Secondly, given the scale of this change, has the Department considered any transitional arrangements, perhaps phasing it in, in some way, over several years to give people time to adjust? As I am sure the Minister can appreciate, what some of these veterans would like is for the Government to reconsider this whole decision, and I can well understand why they would make that case. I can make that plea on their behalf but, knowing a bit about how government works, I suspect that the Minister is not going to give them great joy on that point. What I am seeking to do, therefore, as I am sure the Minister, who is a reasonable man, can understand, is to say that if the Government are determined to go ahead with this change, which I suspect they are, could they at least try to ameliorate it in some way, to give people who have planned for a number of years on one basis—perfectly reasonably—a little more time to adjust to having to plan for themselves and their families on an alternative basis?
Bearing in mind that these are people who have served their country loyally, will the Government in return, as my hon. Friend the Member for Beckenham and I very much wish—as, I suspect, do other members of the Committee—give a little bit of acknowledgment of the good service of those people in the past? I look forward enthusiastically to the Minister coming up with at least something out of his back pocket.
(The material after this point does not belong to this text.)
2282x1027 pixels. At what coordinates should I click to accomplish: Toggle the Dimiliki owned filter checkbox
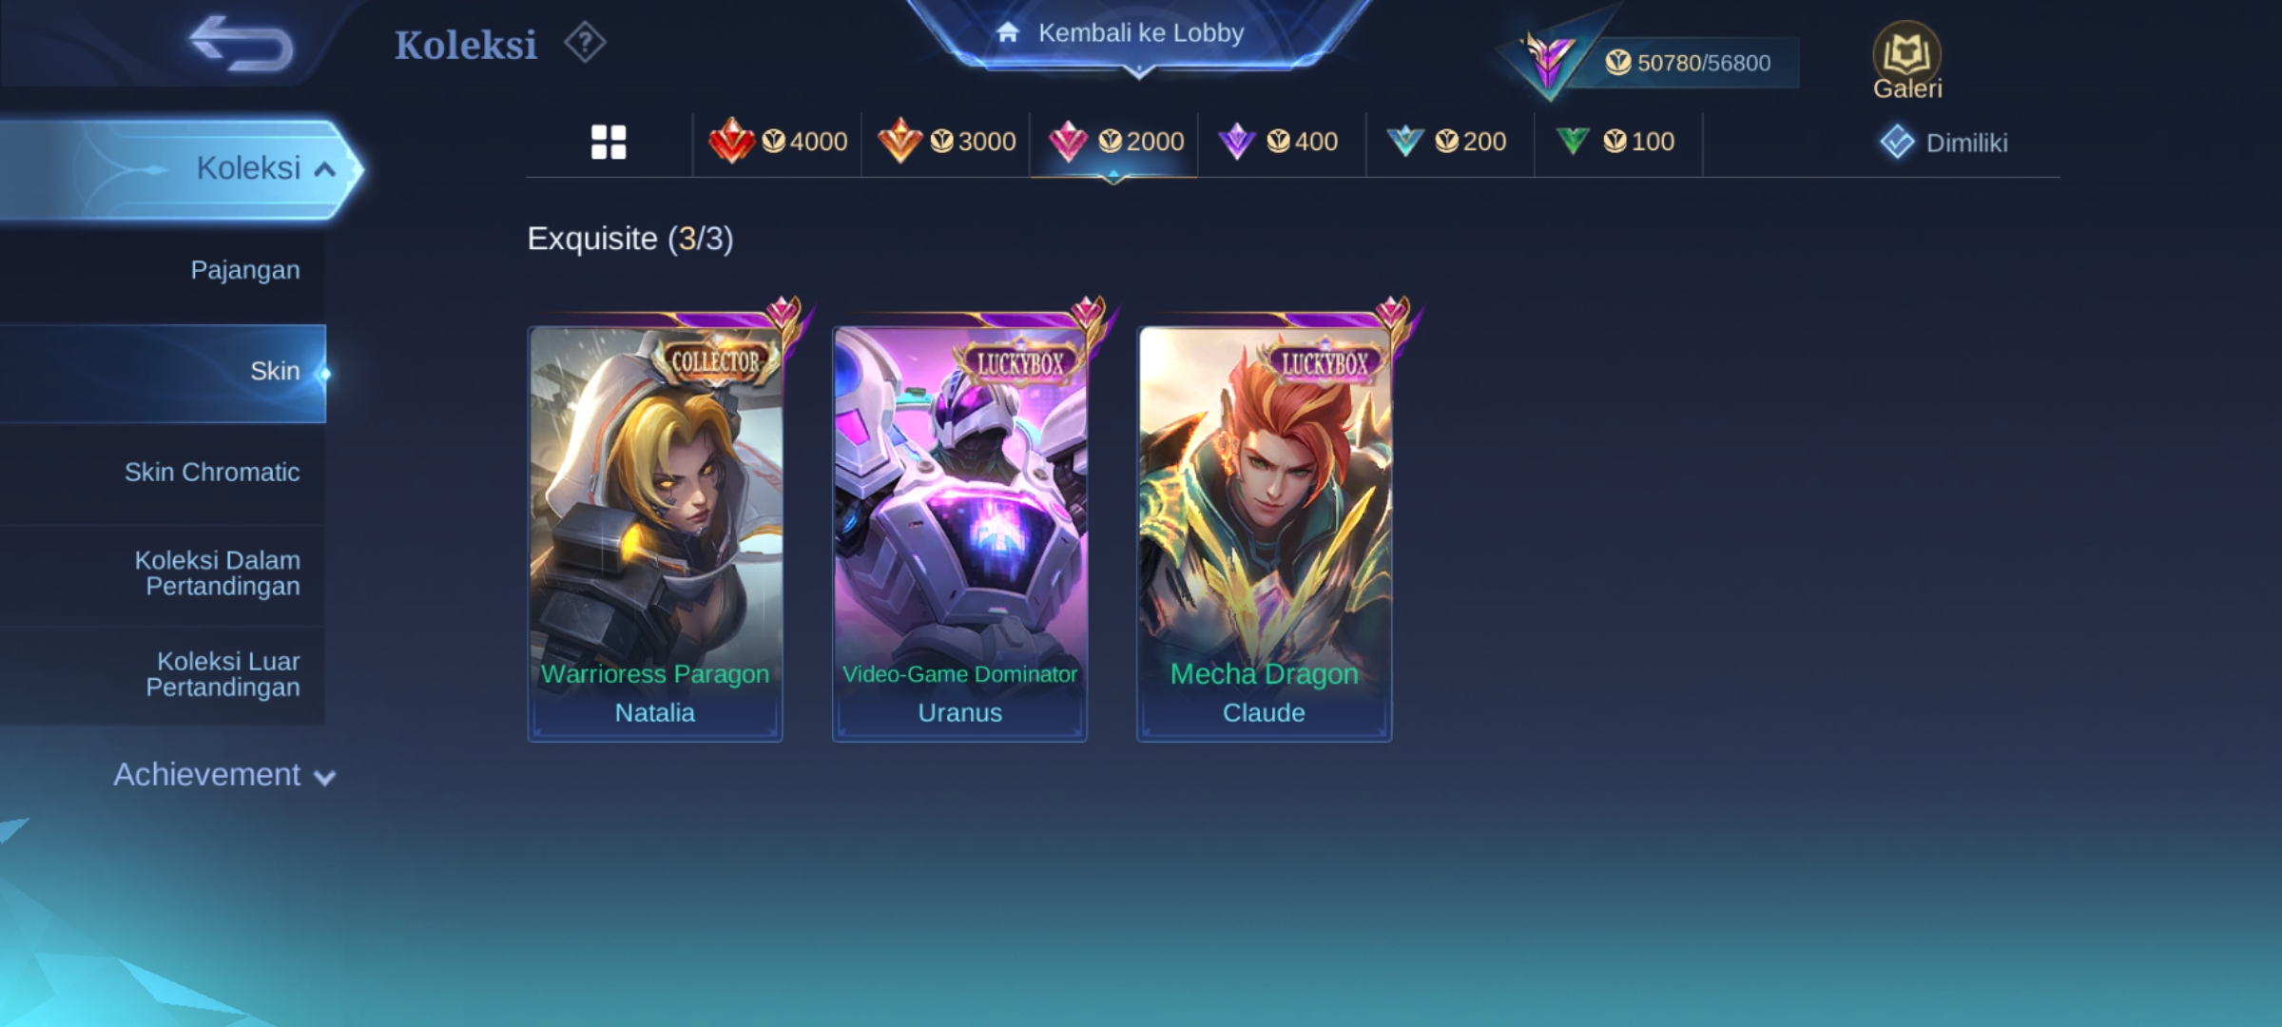1897,143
I thank everybody who has participated in this debate. To pick up on some of the questions that the hon. Member for Oxford East raised, we are constantly reviewing existing treaties. HMRC is considering the best way to approach looking at the different treaties and perhaps bring forward rationales for why we might approach them in a particular way. The hon. Lady will know that the OECD model is the starting point for our negotiations in this respect; it is available in the public domain and we can all view it. She asked what information could be provided in advance to Committees, particularly about shifts away from previous positions in existing agreements where they are being renegotiated. I would be happy to have a further discussion with her outside the Committee about the detail of that.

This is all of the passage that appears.